The lows have been…low. Shitty. Embarassing. Broke down on Tuesday leaving my parents house (a-fucking-gain, I know), was almost pulled back together from blaring the radio but got home to a house torn up by the dogs and just collapsed in a puddle of awfulness on the floor. Decided to give Matthew one more chance to answer his phone and be there for me as a friend (since he’s been notably sucky at that lately), and he did. We talked for an hour and a half. About my problems. About his. About the scary future. About how we are going to cope. We won’t be getting together anytime soon, which is good. I couldn’t see it before (because I didn’t want to, obviously), but he’s just as broken as I am. Needs to rebuild himself. As do I. This totally doesn’t kill my sexual attraction to him, or my annoying desire to run to him when I’m lonely, but we live a ways apart, and that should fade over time, so I’ll just keep telling myself to chill out, and maybe I’ll get there.

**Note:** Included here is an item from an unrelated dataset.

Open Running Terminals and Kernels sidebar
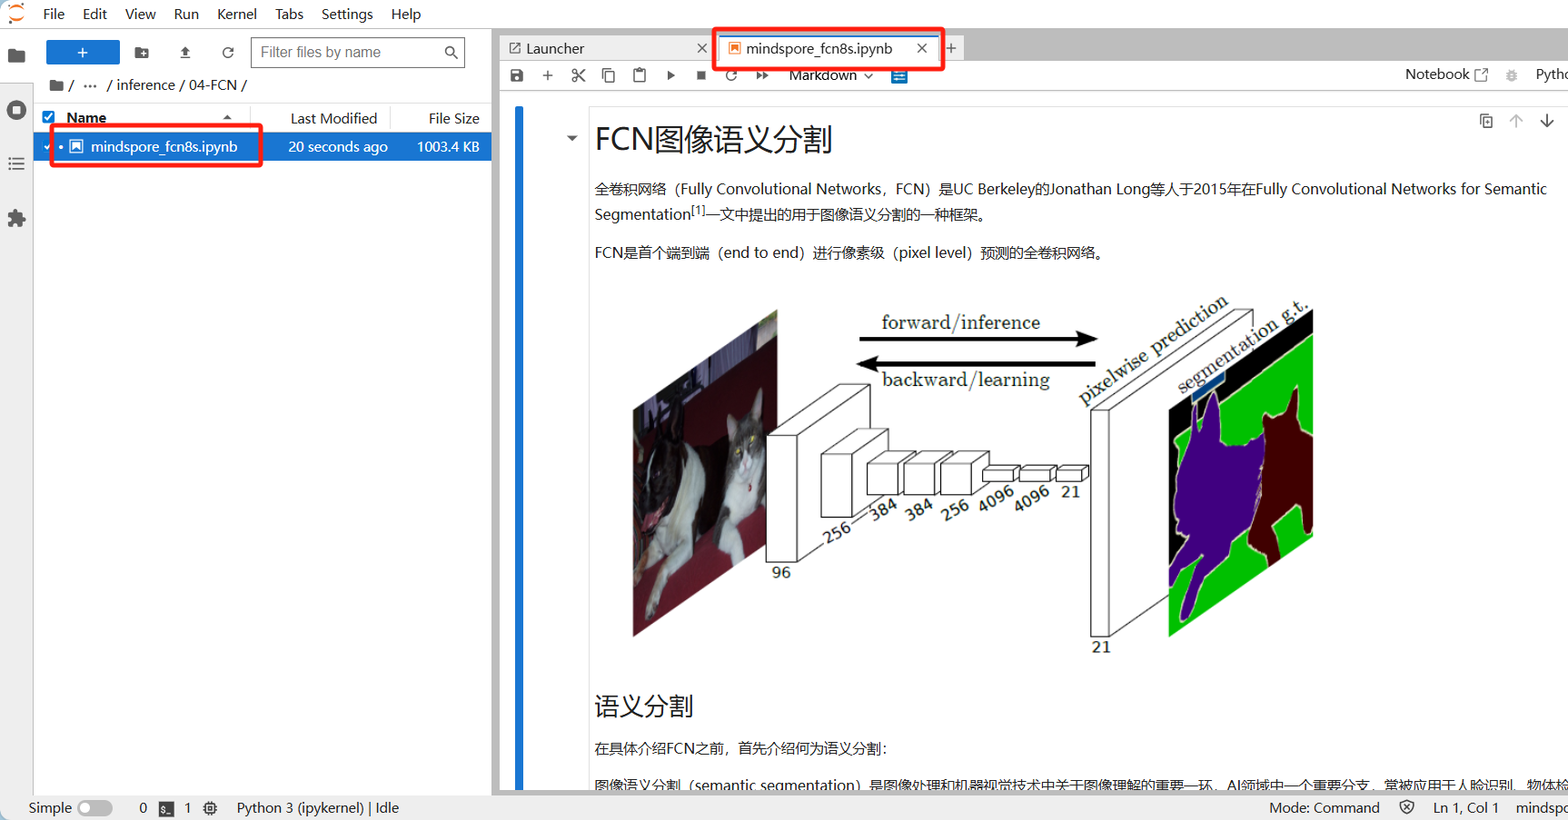The width and height of the screenshot is (1568, 820). pyautogui.click(x=16, y=110)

On Wednesday morning I hugged John’s mom goodbye (she was heading back to Arkansas, and that is likely the last time I’m going to see her). I almost starting crying right there, but got in my car and went to work. Unfortunately, work was slow, and I started to lose it there. Grabbed my supervisors to talk about it (they are awesome), and had a really good talk about everything. They are super supportive, as is everyone I work with. We’re actually a pretty close group. I’m very thankful to have that job and to have those people. It’s very surprising to be in a professional environment and for them to say, "It’s okay if you’re not at 100%, we just want to keep you. You have a lot of potential. So whatever we need to do to help you get through this and keep you here, we’re on board." My past experience is that employers just expect you to show up and do your job, and an off day is fine, but an off month(or potentially longer) is unacceptable. Hopefully this doesn’t go on for too long, and I can get back out of my head and engaged in my job, but it’s good to know where I stand with them in the meantime.
Then, later in the day while I’m at work, I’m looking at our accounts and notice that John had withdrawn $1000 from our savings. I was so freakin pissed. Of course he didn’t answer his phone when I called, and texted me that he would get back to me in an hour, so I lost my mind for an hour trying to figure out if he just took the money to another bank or if he decided to get a lawyer, or if he decided to blow it on something. Agony. He called back while I was working and left a message. Just a new bank account at another bank, was going to tell me that night (we had a "date" scheduled to talk about our finances). That’s fine. What wasn’t fine was his high horse speech that went along with all of that, about how everything is 50/50, and he needed to have security because he couldn’t trust me (gag). So I got home from work, called him about it, fought and yelled with him about it, and then hung up and went into yet another hyperventilating spiral to horrible overwhelming sobs. I called my parents (Matthew was at work most likely and I’m trying to distance myself, so go me). My mom answered and told me she would send dad (I only live a couple miles away from them). I started stuffing food in my face, which stopped the tears pretty well actually, and both my parents showed up and talked to me about it for an hour or so. Mom went through a divorce at about my age, and dad was involved in it, so they both know a lot about it and how it works. I was calmer when they left, but still exhausted and mindblown and shitty. So I laid down with a movie on the tv and just fell asleep.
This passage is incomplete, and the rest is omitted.